Ask HN: How do you avoid spending disproportionate time on unpleasant tasks? - lkdjjdjjjdskjd
I tend to get stuck and procrastinate on unpleasant tasks (administrative stuff, or challenging stuff that I am not well prepared for). That in turn inflates the amount of time I have to deal with unpleasant tasks. Often little time is left for the pleasant tasks.
Even though I am aware of it, I haven&#x27;t found a good way to mitigate the issue. Ideas?
======
rocannon
If there is anything at all that you can do to automate parts of the
unpleasant tasks that I have to do, I try to do that. Sometimes it takes quite
a bit of thought to figure out a way to automate something, and sometimes it's
staring you in the face. Anything you can do to shave off time from these
tasks is probably worth the effort.

Another thing to do is to delegate them if possible. As an example, some
people really dislike keeping their houses clean, so they'll hire someone to
do that. Obviously, YMMV, and it may be that you cannot afford to delegate a
task, or there's some other problem (e.g. you cannot offload work onto another
freelancer due to an NDA, etc.).

------
thiago_fm
Work on those tasks as soon as you arrive at work and if something pops up in
the afternoon, try to negotiate to have it done next morning otherwise you
will easily lose control of your time.

I'm a lead dev and have been doing it for a while. Also, whenever I schedule
1-on-1s and so on, I do it straight after the daily meeting. Only grooming and
Product related meetings can take up the afternoon.

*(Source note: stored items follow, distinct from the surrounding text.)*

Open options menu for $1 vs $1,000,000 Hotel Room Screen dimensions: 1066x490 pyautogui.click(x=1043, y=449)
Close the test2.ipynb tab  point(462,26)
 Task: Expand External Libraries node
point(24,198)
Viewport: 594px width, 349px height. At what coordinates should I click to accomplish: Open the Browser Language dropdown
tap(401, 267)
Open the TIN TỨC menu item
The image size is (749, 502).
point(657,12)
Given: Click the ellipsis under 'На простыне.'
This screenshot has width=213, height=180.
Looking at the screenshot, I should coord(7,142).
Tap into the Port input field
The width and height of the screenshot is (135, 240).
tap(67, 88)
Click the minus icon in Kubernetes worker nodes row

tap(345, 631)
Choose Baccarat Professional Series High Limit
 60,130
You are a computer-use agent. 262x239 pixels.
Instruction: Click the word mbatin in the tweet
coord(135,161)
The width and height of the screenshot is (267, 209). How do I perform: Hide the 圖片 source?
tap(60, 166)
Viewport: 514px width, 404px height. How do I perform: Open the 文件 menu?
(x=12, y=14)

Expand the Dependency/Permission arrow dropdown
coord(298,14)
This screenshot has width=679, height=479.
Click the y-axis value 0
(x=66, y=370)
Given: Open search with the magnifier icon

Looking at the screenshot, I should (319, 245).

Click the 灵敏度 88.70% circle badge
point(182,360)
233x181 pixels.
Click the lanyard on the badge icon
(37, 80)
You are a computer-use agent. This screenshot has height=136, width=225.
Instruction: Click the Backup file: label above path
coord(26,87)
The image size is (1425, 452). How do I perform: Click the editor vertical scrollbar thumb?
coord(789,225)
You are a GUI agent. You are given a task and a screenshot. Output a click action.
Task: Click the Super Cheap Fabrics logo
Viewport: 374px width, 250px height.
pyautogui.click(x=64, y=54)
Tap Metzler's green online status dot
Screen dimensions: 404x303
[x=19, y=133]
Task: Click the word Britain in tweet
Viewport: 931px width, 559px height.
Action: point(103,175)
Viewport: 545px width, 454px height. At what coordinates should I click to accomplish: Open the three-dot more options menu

This makes my day always be boring and busy at the beginning, but I get some
whole afternoons to do coding and things that matter to me.

Having control of your time means saying no and negotiating, making people
aware that your time is precious is the most valuable thing you can do for
your career. The more people think that your time is precious, the more money
you will make.

------
jacquesm
Do them immediately when I first realize I need to do them.

------
anhnhoktvn
Try to understand it or find a way to automate it.